State v. Wilkins
State v. Wilkins
Opinion of the Court
(retired and temporarily assigned on recall).
This is a motion by defendant, Marcellies T. Pettiford, to sever his trial from defendant, Jericho Wilkins, pursuant to R. SUS^b).
Oral argument was heard on this matter on May 29, 1987, appearances having been entered by Nicholas E. Caprio, for defendant, Marcellies T. Pettiford; Terence M. Scott, for defendant, Jericho Wilkins; and Gary J. Bogdanski, Assistant Prosecutor, Essex County, appearing for the State. Defendants were not present. The motion for severance was denied. This opinion supplements the court’s decision.
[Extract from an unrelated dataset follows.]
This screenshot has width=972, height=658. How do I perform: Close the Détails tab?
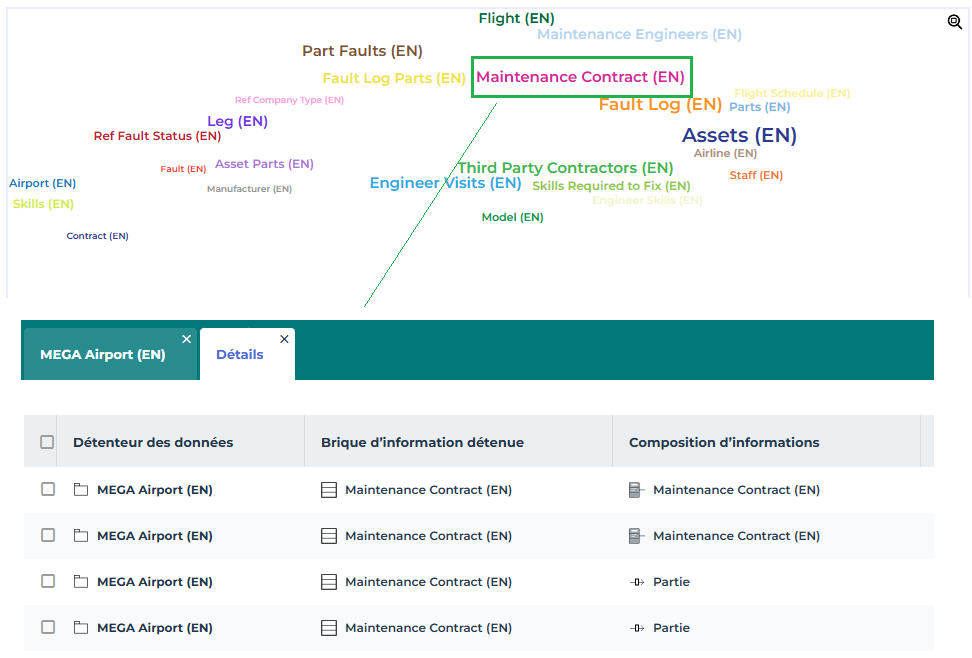coord(284,340)
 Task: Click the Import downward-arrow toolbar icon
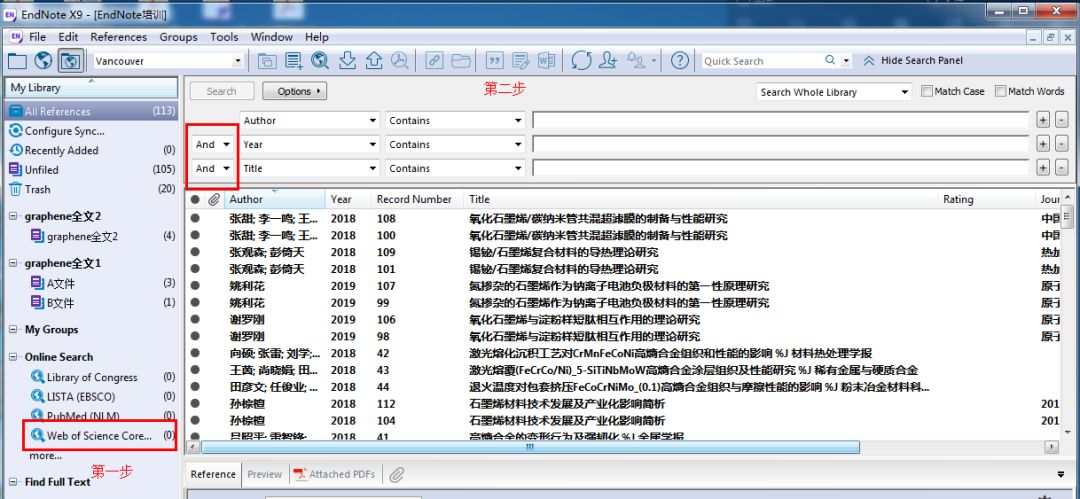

The court is presented with a novel issue and the only reported case that appears to shed light is State v. Savage, 198 N.J.Super. 507 (Law.Div. 1984). In Savage one defendant was charged with murder, the other defendant with hindering apprehension after the murder. The court decided to sever the two defendants.- The State contends that Savage does not apply since both defendants here are charged with murder. Although the actual holding in Savage may not apply because of the factual differences, there is dictum that is suggestive as to avenues the court may consider when trial is proceeding against two defendants charged with murder where only one is a capital defendant. The court stated:
This opinion does not address the situation where two or more defendants are charged with murder and only one is subject to a capital prosecution. In that type of situation where the co-defendants are charged with felony murder, or are charged as accomplices not subject to a capital prosecution; the court should be able to determine pretrial that the joinder was proper, that the co-defendants would be prejudiced by the participation in the jury selection process unique to a capital cause, and if one defendant is convicted of a purposeful or knowing murder by his own conduct, a second jury will be selected for the penalty phase. [Id. at 510, n. 2]
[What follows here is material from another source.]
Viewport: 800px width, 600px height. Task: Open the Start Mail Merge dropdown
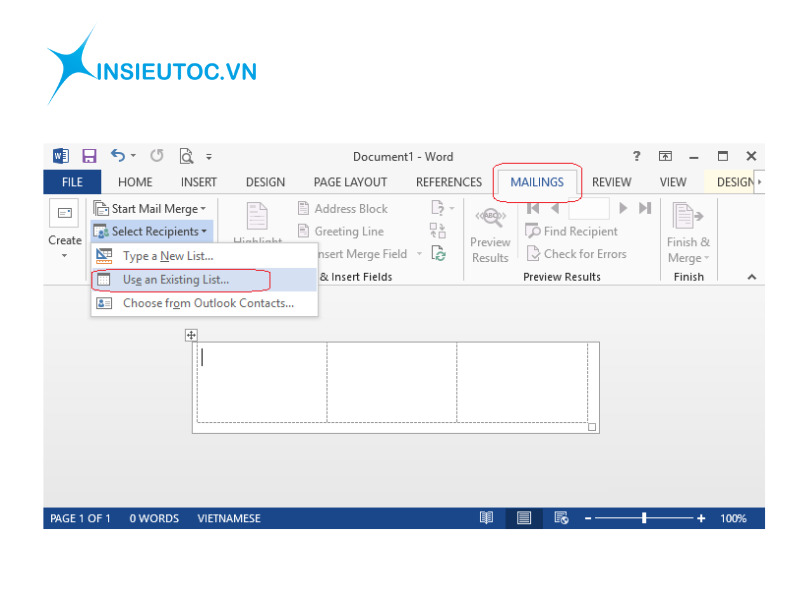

The initial joinder of defendants and the counts under the indictment was in this case proper. The defendants charged under the indictment are alleged to have participated in the same act or series of acts constituting offenses contrary to the laws of the State.
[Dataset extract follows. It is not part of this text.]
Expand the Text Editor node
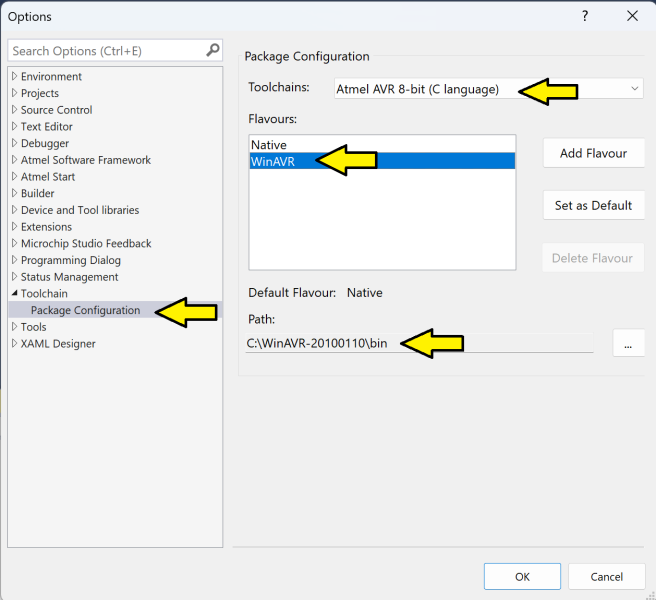This screenshot has width=656, height=600. [x=14, y=127]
Two or more offenses may be charged in the same indictment or accusation in a separate count for each offense if the offenses charged are of the same or similar character or are based on the same acts or transactions or on 2 or more acts or transactions connected together or constituting parts of a common scheme or plan.
Here, the witness tampering grew out of the same criminal episode or, in this case, murder, which is the subject of the indictment. The alleged commission of a crime and subsequent alleged acts taken to evade prosecution of that very crime constitute a common scheme or plan. There is, indeed, sufficient nexus between the witness tampering counts and the other counts of the indictment. In fact, count three charges Marcellies Pettiford with witness tampering within one month of the murder of James Hutchins.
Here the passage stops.